The Annapolis Middle East meeting, much like expected, marked the start of a very fragile peace process. If anything was achieved at Annapolis itself, it is that a sense of momentum is building; the next meeting takes place as soon as Dec. 12.
U.S. President George W. Bush has pledged to be directly involvement in the peace negotiations. The more direct involvement of Bush follows after six years of a stand off approach by the US leader who had seen his predecessor Bill Clinton try and fail miserably.
But the fourteen remaining months that Bush is still in office are now firmly tied to the peace process. Bush himself is going to be mostly challenged in finding a deadline for securing a deal before he leaves office.
Analysts say that despite the positive development that a peace process is actually being conducted, the three leaders involved in it, all face insecurities which could undermine their effort.
During the conference, which was held at the U.S. Naval Academy, Bush read a joint statement by the Palestinians and Israelis. The document had been negotiated over the past year with great difficulty and final agreement was reached only minutes before the meeting started. Despite the difficulties in getting the statement worded and signed by the two sides, analysts say that the core issues that divide them were omitted; peace negotiations are going to be very thorny.
Israel and the Palestinians committed themselves to send negotiating teams to a new session in Jerusalem on December 12. At the end of the conference, there was of course the awkward moment; the handshake. Olmert and Abbas shook hands much the same way Rabin and Arafat did in the early 1990s, stood in front of highly critical Arab leaders, but nevertheless having to transmit a positive message to the rest of the world.
Attendees to the conference included Saudi Arabia and Syria. Both countries had hesitated whether to accept their invitation until just before the meeting started. These two countries are heavyweights in the region and their mere presence was a huge sign of support.
The Middle East region compared to when the peace process first took off over a decade ago, is now in a slightly different situation because of the Iranian influence and the US especially hopes to benefit from the changed balance. Arab countries are likely to play the growing Iranian power base card. Saudi Arabia and Syria’s hesitance to join the conference were signalling this.

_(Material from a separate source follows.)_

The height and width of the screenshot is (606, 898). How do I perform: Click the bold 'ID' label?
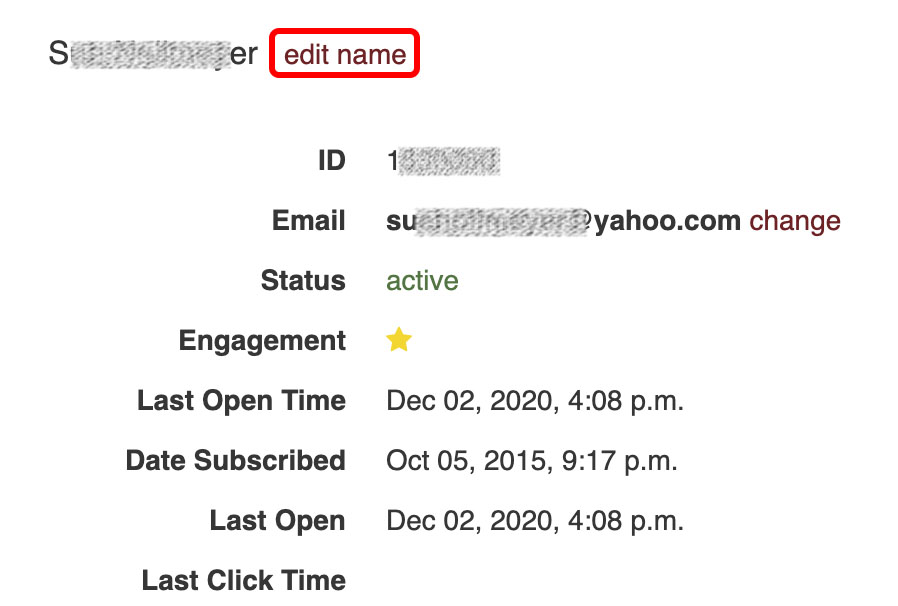[332, 161]
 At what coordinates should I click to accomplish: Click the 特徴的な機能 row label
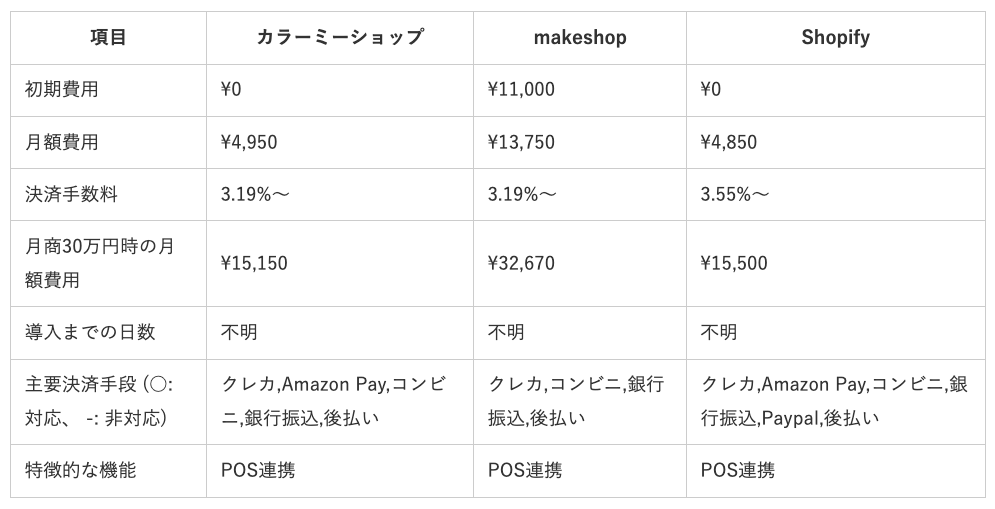click(x=80, y=470)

In this sense, Israel’s Prime Minister Ehud Olmert might be faced with reprisals due to las year’s Lebanon war. At home, his right wing government coalition parties are loath making concessions and have openly said so. Mahmoud Abbas lost control of Gaza to Hamas just before the summer and is also extremely weak.
Russian news agencies got a scoop on their way home, quoting the Russian foreign minister Sergei Lavrov who told them that Russia will host the next Middle East peace conference. "We have yet to agree on the timing and agenda of this meeting," Lavrov told reporters traveling with him on his way home from the Annapolis conference.